As anyone who has ever listened to the radio show A Prairie Home Companion knows, Minnesotans like to think of themselves as being above average. When it comes to electric vehicle adoption, however, we fall squarely in middle of the road. Fortunately, the Minnesota Public Utilities Commission (MPUC) and Xcel Energy are stepping up to spur electric vehicle (EV) growth in the North Star State. A new MPUC Order lays out a bold vision for electrification and requires the state’s investor-owned utilities to proactively support EV adoption in their service areas. Xcel Energy—the state’s largest utility—is leading the charge, developing a suite of residential, fleet and public charging pilot programs.
The recent MPUC Order—which was the culmination of a Commission-initiated docket investigating EVs—details the multitude of benefits EVs can provide. The Order acknowledged the tremendous greenhouse gas emissions reductions potential for Minnesota, especially when charging is synced with Minnesota’s abundant wind resources. The MPUC also highlighted the public health benefits of EVs, noting that poor air quality disproportionately harms economically disadvantaged communities and communities of color. The Commission found EVs can lower electric rates for all customers as well by “improving utility system utilization/efficiency and placing downward pressure on utility rates through increased utility revenues and better grid utilization.”
In light of these benefits, the Commission will require investor-owned utilities to “take steps to encourage the cost-effective adoption and integration of EVs,” first by filing Transportation Electrification Plans this June, and then through EV pilot programs.

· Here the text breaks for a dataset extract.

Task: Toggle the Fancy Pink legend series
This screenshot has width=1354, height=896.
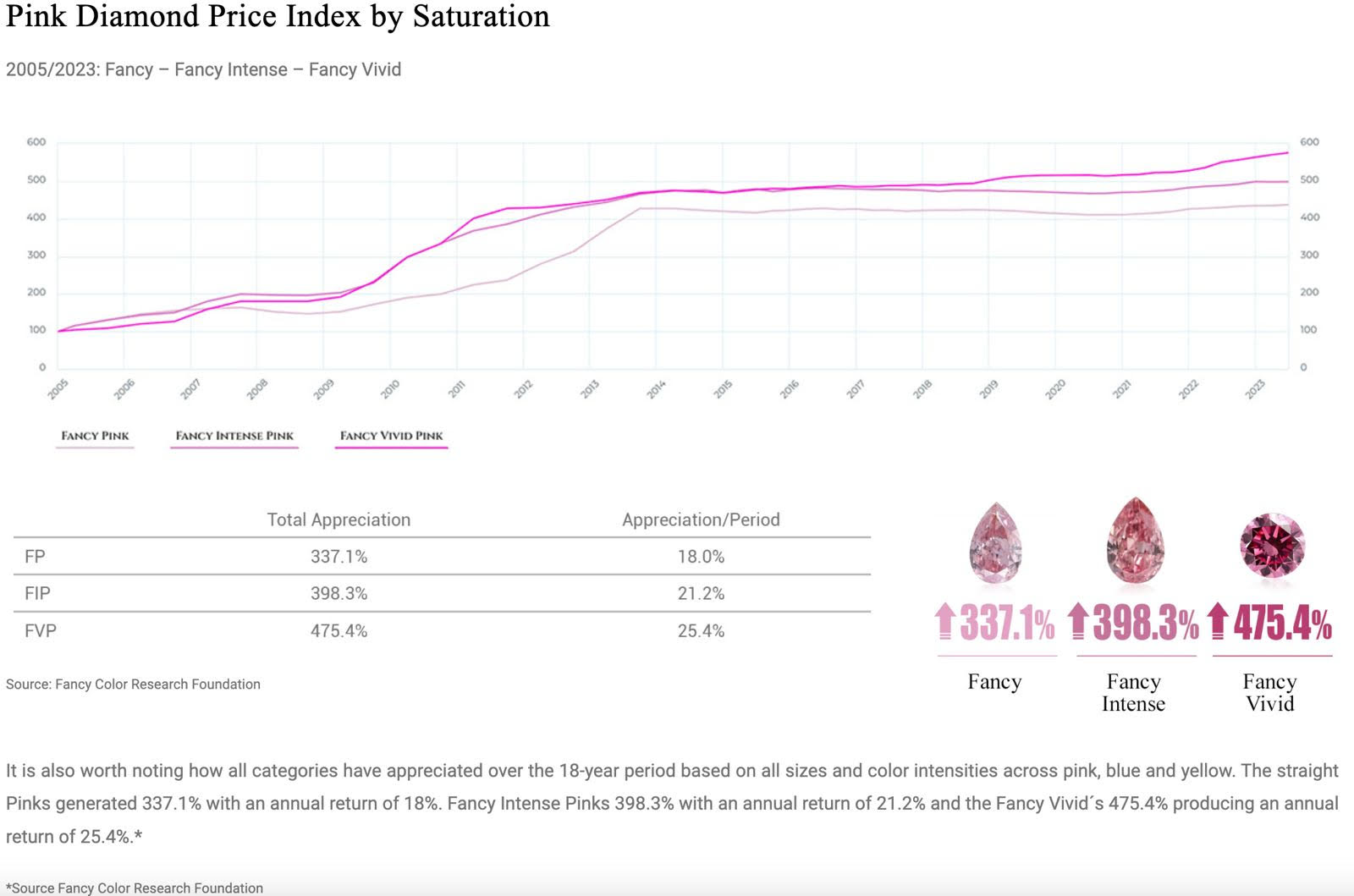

Specifically, the Commission directed utilities to support the development of charging infrastructure, enhance public awareness of EVs and facilitate fleet electrification, all the while encouraging “environmentally and economically optimal EV integration” through time-varying rates or managed charging.
Xcel Energy is leading the charge on EV promotion. Xcel already has a discounted off-peak EV rate option and another innovative pilot that uses smart chargers in lieu of a separate utility meter. Last fall, Xcel submitted two new pilot proposals for MPUC consideration. One would offer make-ready infrastructure for public EV chargers, and a second would aid fleet electrification, providing support for the Twin Cities’ main transit authority—which recently announced plans to electrify its bus fleet—and a new electric carshare program, among others. Xcel has even more EV pilots under development, including a residential smart charging pilot, workplace charging paired with on-site solar generation and an electric school bus vehicle-to-grid demonstration project.
The Public Utilities Commission has developed a comprehensive vision for EVs in Minnesota, one that maximizes environmental and public health benefits while also lowering electricity rates for all and ensuring disadvantaged communities are not left behind in the transition. Together with innovative utilities like Xcel, the Commission can make Minnesota a leader in EV policy in the Midwest.